Après cinq années passées dans les couloirs des commissariats, dans les rues gangrenées par la drogue de Baltimore, on ne saurait être assez élogieux pour parler de The Wire, David Simon tourne une page et nous offre une nouvelle immersion sociale de toute grande facture. 2006, en effet, voyait les Etats-Unis, plus particulièrement la Nouvelle-Orléans, affronter la pire catastrophe civile de son histoire, l’ouragan Katrina. Simon, s’associant à Eric Overmyer, va s’intéresser de très près à la vie après le cyclone, à la manière dont la communauté éclectique de cette métropole du sud, berceau d’une multitude d’expressions artistiques et musicales, renaîtra de ses cendres, confrontée à la ténacité d’assureurs peu scrupuleux, à la passivité d’un gouvernement qui n’agira jamais comme il se doit. D’une catastrophe sans précédent, qui n’est en soi pas réellement le centre d’intérêt de Treme, David Simon livrera un feel-good movie à rallonges, une ode à la vie, un hymne en image à la Nouvelle-Orléans.
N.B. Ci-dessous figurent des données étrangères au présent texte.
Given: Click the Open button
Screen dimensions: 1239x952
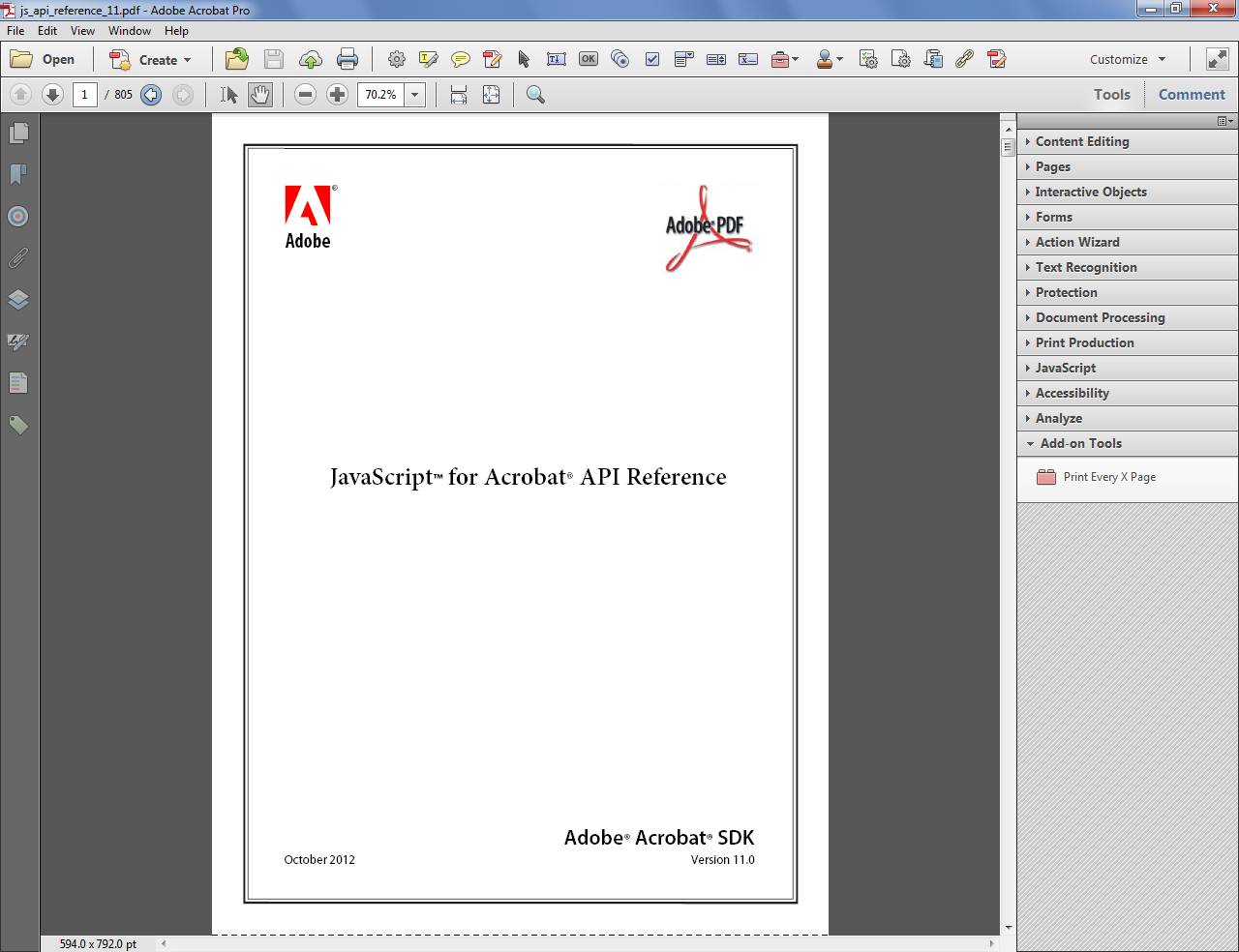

Aux côtés d’une bonne trentaine de personnages, certains plus importants que d’autres, nous plongeons en toute véracité dans les rues d’une ville à la fois meurtrie et plus ambitieuse, plus vivante, que jamais. Musiciens cachetonnant de concerts en funérailles, bohèmes, policiers, avocats, professeurs, cuisiniers, vedettes de la musique, une brochette complète de protagonistes ayant tous en commun l’amour qu’ils portent à leur cité, leur style de vie indissociable de l’histoire de la capitale de la Louisiane. Des ruines des quartiers défavorisés de Tremé aux rues touristiques du Vieux Carré, Simon et Overmyer nous immergent complètement dans cette culture, dans une ville qui doit renaître, absolument, en dépit de manque de considération du peuple et des autorités américaines à son égard. Qu’importe les souffrances, les pertes, La Nouvelle-Orléans doit revivre, retrouver son mardi-gras, son atmosphère perpétuellement festive, artistiquement riche. La fierté l’emporte donc sur le fatalisme, l’attachement au lieu sur l’envie de la fuir.
Treme, c’est donc une plongée d’un réalisme bluffant dans les entrailles de cette ville si particulière, dans les bars, les restaurants, les rues qui lui donnent vie. On pourrait reprocher aux co-créateurs du show d’esquiver certaines souffrances, privilégiant une certaine bonhommie, mais cela reviendrait à remettre en cause les fondements même de la série, ceux qui la rendent si attachante, si vivante, si optimiste. Il faut donc, comme dit l’adage, sombrer tout au fond du puits pour renaître enfin. C’est ce qui semble arriver aux habitants de la Nouvelle-Orléans, des habitants, qui chacun à leurs façons, tenteront de tour rebâtir, envers et contre tout. Une déclaration d’optimisme pure de la part de Simon et de ses troupes, une déclaration d’amour en l’œuvre collective humaine, sans nuages trop sombres ni béatitude mièvre. C’est touchant aussi bien que profondément réaliste.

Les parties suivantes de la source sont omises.